═══ Data records ═══

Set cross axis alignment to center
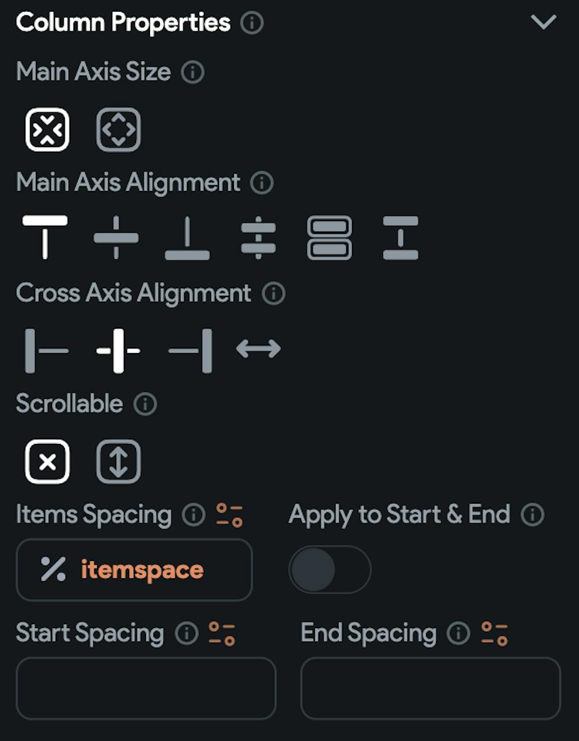Screen dimensions: 579x741 tap(118, 351)
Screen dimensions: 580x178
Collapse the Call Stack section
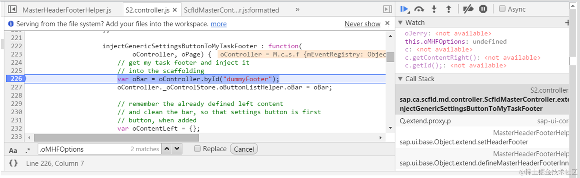400,79

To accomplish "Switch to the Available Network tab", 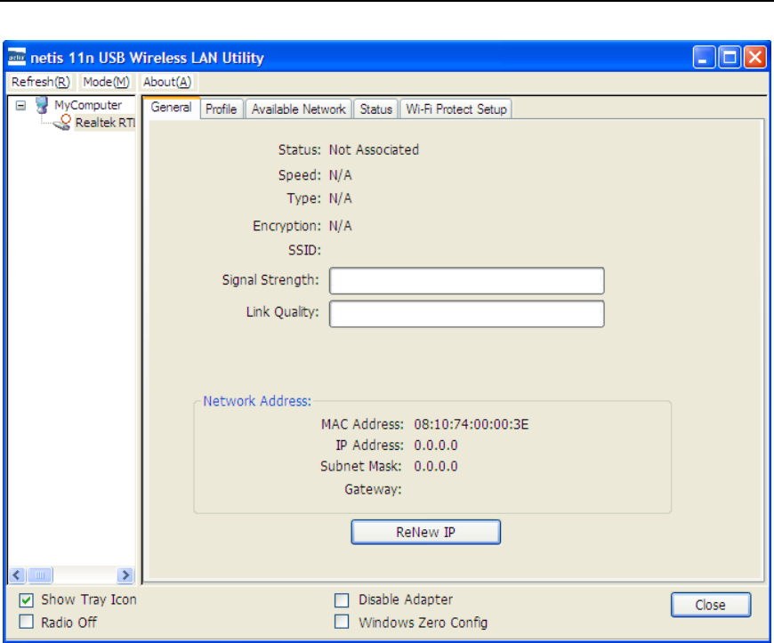I will pyautogui.click(x=299, y=109).
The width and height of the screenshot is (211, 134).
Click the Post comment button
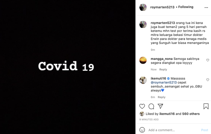[205, 130]
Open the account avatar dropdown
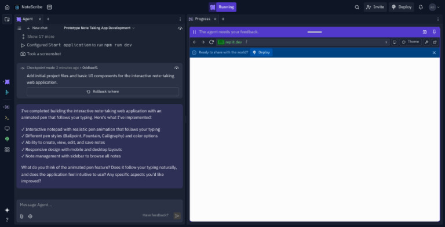 coord(434,7)
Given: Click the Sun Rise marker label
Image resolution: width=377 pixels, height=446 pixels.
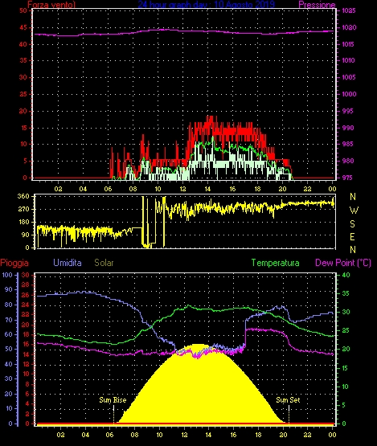Looking at the screenshot, I should [113, 400].
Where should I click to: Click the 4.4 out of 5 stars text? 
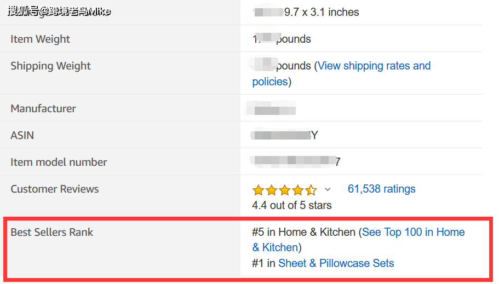coord(291,206)
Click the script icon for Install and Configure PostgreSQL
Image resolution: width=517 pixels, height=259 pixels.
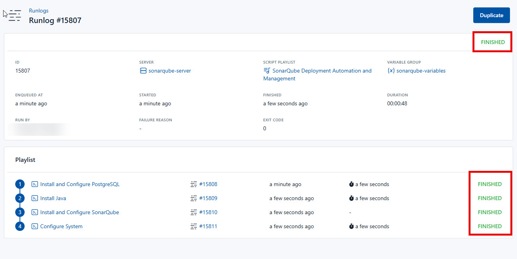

═══

◆ Problem requirements ◆
All that is needed here is the run of lines from the one containing "Open the account avatar dropdown" through the end of the material above, reproduced exactly and without pictures.

◆ Solution to the exercise ◆
Open the account avatar dropdown
 coord(434,7)
Given: Click the Sun Rise marker label
Image resolution: width=377 pixels, height=446 pixels.
Looking at the screenshot, I should [113, 400].
Where should I click to: Click the 4.4 out of 5 stars text? 
coord(291,206)
Click the script icon for Install and Configure PostgreSQL
Image resolution: width=517 pixels, height=259 pixels.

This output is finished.